These are the central questions of this Forum. And there will be many other exciting discussions, on Start-Up Ecosystems, Women in Tech, Well-being Budgets, Biodiversity, Loneliness, The Future of Work. We will debate major global challenges, such as Integrating Migrants, The Different Faces of Trade, The Future of Democracy in a Digital Age, the State of Multilateralism, the Centrality of Data. All this will be dynamised by Idea Factories and Food for Thought Lunches. It will be a festival of ideas and solutions, a festival of better policies for better lives!

 

Dear friends:


In one of his most emblematic and multicultural books, “The Enchantress of Florence”, Salman Rushdie wrote: “This may be the curse of human race. Not that we are so different from one another, but that we are so alike.” And I say: nice shot Mr Rushdie, but I’m afraid it’s the combination of both, our diversity and similarities, which makes us resilient as a human race.

 

The countries that learn to make the best of both our differences and common traits, celebrating their national specificity and plurality, as much as their coincidences with “the others”, building bridges rather than divides, will lead this world. We are all cultural hybrids and need each other to succeed.
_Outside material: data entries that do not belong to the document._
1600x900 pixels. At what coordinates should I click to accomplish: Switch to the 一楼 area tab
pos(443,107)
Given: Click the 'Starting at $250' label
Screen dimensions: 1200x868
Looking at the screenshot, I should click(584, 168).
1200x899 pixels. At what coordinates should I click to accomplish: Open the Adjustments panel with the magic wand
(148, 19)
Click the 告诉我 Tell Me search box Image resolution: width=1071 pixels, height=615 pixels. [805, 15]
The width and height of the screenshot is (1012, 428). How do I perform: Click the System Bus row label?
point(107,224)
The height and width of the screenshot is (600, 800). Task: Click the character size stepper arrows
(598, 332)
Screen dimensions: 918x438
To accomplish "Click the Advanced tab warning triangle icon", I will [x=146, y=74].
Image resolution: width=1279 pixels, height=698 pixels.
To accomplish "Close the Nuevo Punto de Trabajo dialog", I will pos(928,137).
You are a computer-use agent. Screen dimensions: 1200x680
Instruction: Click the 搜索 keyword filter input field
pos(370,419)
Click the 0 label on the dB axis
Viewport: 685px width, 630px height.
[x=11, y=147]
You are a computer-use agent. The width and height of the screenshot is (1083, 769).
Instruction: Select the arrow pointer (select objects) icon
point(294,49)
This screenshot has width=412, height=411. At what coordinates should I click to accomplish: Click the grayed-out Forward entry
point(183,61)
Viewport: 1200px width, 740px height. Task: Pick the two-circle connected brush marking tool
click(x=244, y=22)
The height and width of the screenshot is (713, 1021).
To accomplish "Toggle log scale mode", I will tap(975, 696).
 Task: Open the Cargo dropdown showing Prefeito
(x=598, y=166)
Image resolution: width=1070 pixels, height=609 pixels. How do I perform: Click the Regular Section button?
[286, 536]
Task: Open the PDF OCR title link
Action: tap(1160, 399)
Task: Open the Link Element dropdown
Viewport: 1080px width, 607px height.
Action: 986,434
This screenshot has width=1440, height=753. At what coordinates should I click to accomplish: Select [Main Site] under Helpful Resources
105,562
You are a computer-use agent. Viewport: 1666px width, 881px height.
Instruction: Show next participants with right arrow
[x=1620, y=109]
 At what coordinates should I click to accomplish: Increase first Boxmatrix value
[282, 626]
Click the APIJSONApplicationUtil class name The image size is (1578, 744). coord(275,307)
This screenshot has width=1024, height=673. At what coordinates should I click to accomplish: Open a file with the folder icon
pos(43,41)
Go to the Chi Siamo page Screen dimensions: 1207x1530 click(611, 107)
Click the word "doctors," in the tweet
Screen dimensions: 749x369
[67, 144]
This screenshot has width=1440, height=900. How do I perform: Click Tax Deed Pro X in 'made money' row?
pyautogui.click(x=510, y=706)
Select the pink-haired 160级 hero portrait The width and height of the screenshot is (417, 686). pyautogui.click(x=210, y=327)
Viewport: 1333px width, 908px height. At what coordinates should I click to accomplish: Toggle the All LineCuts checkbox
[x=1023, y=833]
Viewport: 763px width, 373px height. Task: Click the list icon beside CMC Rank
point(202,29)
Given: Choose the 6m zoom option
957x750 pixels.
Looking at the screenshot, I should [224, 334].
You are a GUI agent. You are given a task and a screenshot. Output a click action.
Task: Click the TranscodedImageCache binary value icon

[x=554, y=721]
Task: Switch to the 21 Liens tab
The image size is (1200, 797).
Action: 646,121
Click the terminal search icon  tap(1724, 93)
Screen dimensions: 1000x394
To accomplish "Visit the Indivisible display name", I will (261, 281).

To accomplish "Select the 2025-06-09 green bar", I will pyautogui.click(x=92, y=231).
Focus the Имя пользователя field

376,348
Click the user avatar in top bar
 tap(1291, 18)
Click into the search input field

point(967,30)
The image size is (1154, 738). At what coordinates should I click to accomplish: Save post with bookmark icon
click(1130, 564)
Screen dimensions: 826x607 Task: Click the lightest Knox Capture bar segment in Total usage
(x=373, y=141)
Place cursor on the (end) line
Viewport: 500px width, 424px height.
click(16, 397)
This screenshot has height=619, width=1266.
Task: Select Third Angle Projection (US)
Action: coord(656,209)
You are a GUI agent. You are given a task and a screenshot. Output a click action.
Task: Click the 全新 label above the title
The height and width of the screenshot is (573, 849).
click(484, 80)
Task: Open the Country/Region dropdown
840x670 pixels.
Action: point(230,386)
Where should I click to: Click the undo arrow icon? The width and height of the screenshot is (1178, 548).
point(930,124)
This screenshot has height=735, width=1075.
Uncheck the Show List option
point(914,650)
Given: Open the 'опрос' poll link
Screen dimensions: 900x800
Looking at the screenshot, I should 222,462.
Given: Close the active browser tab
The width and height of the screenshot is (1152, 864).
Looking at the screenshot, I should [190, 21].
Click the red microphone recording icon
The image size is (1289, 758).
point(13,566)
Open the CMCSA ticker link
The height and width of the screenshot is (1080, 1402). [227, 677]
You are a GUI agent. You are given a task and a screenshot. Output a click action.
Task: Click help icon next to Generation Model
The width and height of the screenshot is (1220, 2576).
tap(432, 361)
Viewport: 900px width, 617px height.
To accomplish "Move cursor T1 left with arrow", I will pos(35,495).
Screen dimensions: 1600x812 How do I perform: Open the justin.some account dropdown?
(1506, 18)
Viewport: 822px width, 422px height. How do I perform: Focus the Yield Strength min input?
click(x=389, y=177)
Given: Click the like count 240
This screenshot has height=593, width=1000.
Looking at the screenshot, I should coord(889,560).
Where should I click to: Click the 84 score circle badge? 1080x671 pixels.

It’s time that we turned that into a source of strength!

 

Je vous invite à faire de ce Forum et de cette Réunion du Conseil au niveau des Ministres une réussite ! Tirons pleinement parti de ce qui nous rapproche ! Rassemblons-nous pour réfléchir à un monde collaboratif plus inclusif et plus durable, et bâtissons ensemble ses fondations !

 

Attelons-nous tous à concevoir, développer et mettre en œuvre des politiques meilleures pour une vie meilleure !

 

Je vous souhaite un excellent Forum !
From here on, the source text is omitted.